At the dinner table, he argued with his parents about human nature. “They said, ‘What would happen if there were no police?’ ” he recalled. “I said: ‘What would we do? Would we rob banks? Of course not. Police make no difference.’ ”
This was in Montreal, “a city that prided itself on civility and low rates of crime,” he said. Then, on Oct. 17, 1969, police officers and firefighters went on strike, and he had a chance to test his first hypothesis about human nature.
“All hell broke loose,” Dr. Pinker recalled. “Within a few hours there was looting. There were riots. There was arson. There were two murders. And this was in the morning that they called the strike.”
The ’60s changed the lives of many people and, in Dr. Pinker’s case, left him deeply curious about how humans work. That curiosity turned into a career as a leading expert on language, and then as a leading advocate of evolutionary psychology. In a series of best-selling books, he has argued that our mental faculties — from emotions to decision-making to visual cognition — were forged by natural selection.
He has also become a withering critic of those who would deny the deep marks of evolution on our minds — social engineers who believe they can remake children as they wish, modernist architects who believe they can rebuild cities as utopias. Even in the 21st century, Dr. Pinker argues, we ignore our evolved brains at our own peril.

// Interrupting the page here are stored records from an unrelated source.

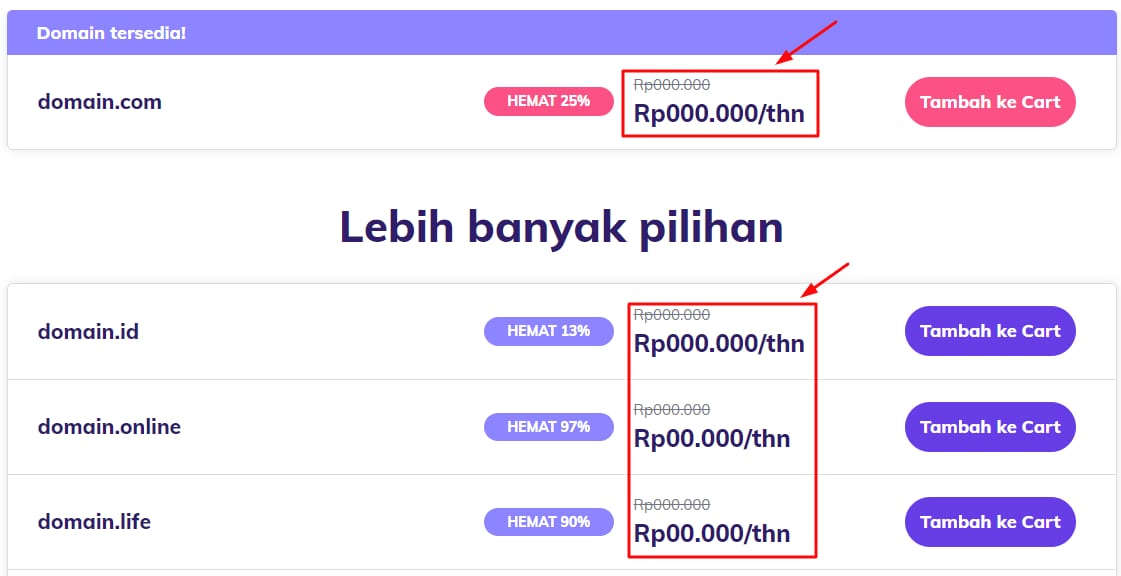This screenshot has width=1121, height=576.
Task: Click domain.id strikethrough original price
Action: pyautogui.click(x=672, y=315)
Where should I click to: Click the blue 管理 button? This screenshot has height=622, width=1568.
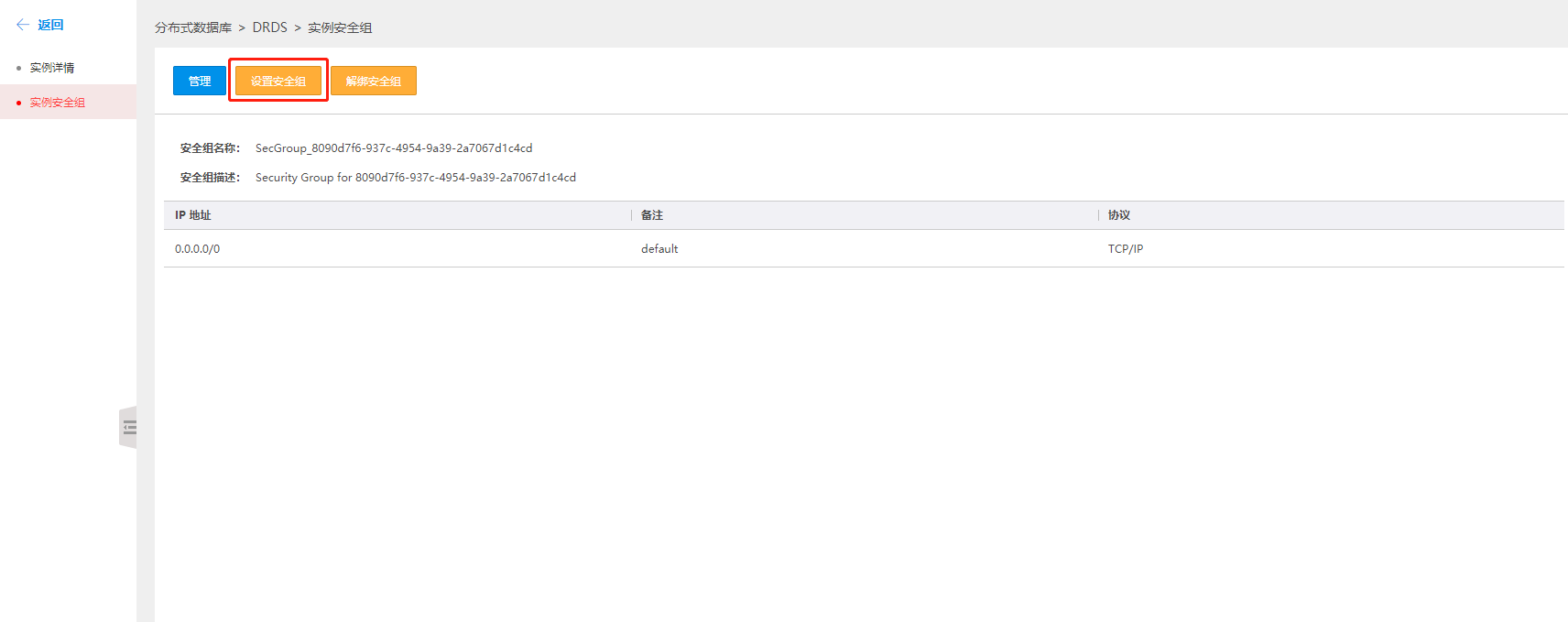[x=200, y=81]
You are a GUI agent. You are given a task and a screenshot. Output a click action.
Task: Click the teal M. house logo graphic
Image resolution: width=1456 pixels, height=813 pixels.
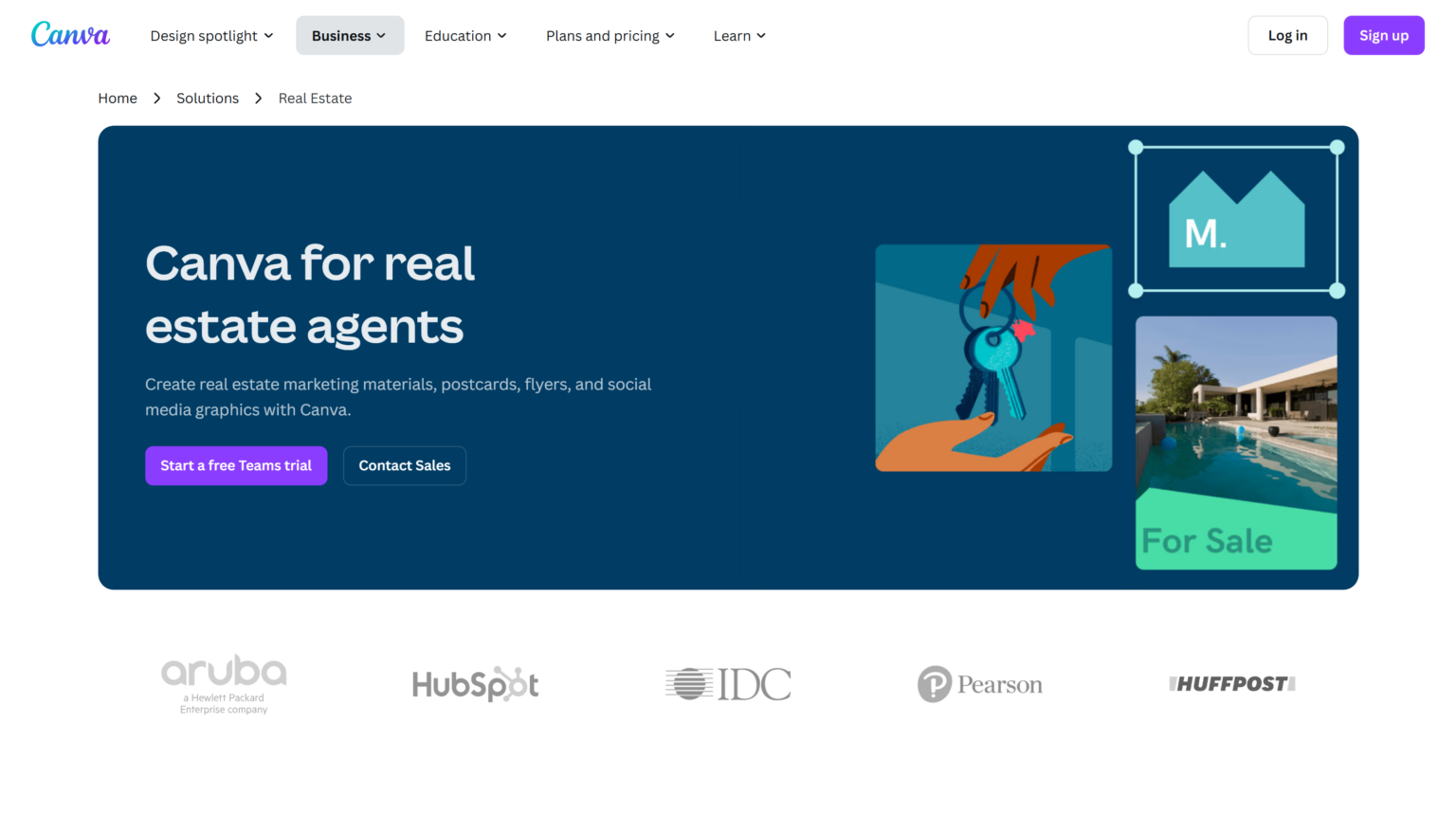[1236, 220]
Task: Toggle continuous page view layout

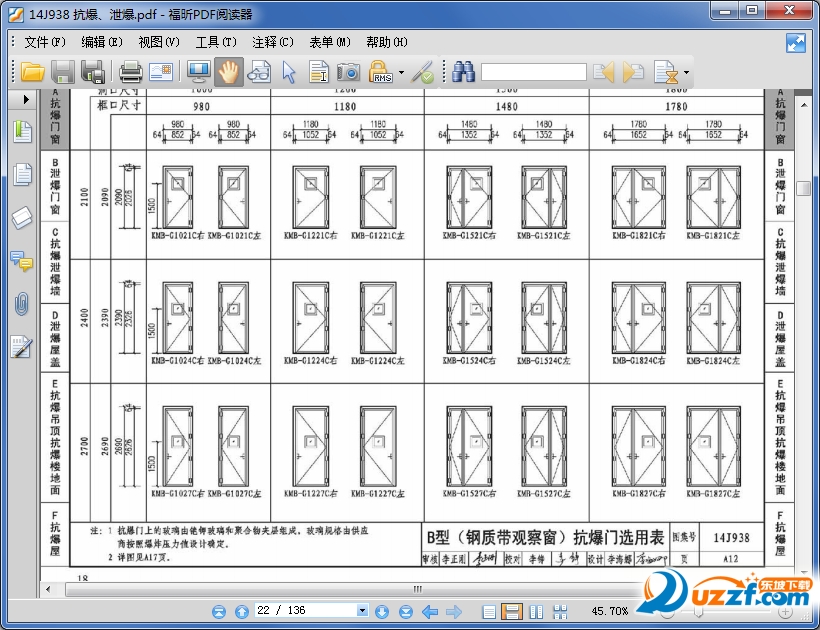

Given this track record, Dr. Pinker’s newest book, published in October, struck some critics as a jackknife turn. In “The Better Angels of Our Nature” (Viking), he investigates one of the most primal aspects of life: violence.
Over the course of 802 pages, he argues that violence has fallen drastically over thousands of years — whether one considers homicide rates, war casualties as a percentage of national populations, or other measures.
This may seem at odds with evolutionary psychology, which is often seen as an argument for hard-wired Stone Age behavior, but Dr. Pinker sees that view as a misunderstanding of the science. Our evolved brains, he argues, are capable of a wide range of responses to their environment. Under the right conditions, they can allow us to live in greater and greater peace.
“The Better Angels of Our Nature” is full of the flourishes that Dr. Pinker’s readers have come to expect. He offers gruesomely delightful details about cutting off noses and torturing heretics. Like his other popular books, starting with “The Language Instinct” (1994), it is a far cry from his first published works in the late 1970s — esoteric reports from his graduate work at Harvard, with titles like “The Representation and Manipulation of Three-Dimensional Space in Mental Images.”
From Irregular Verbs, a Career
He came to Harvard after graduating from McGill University in 1976. At the time, he was convinced that a life in psychology would allow him to ask the big questions about the mind and answer them with scientific rigor. “It was the sweet spot for me in trying to understand human nature,” he said.
But he quickly realized that such explorations would have to wait. “You can’t do a Ph.D. thesis on human nature,” he said. “So I studied much smaller problems — academic bread-and-butter problems.”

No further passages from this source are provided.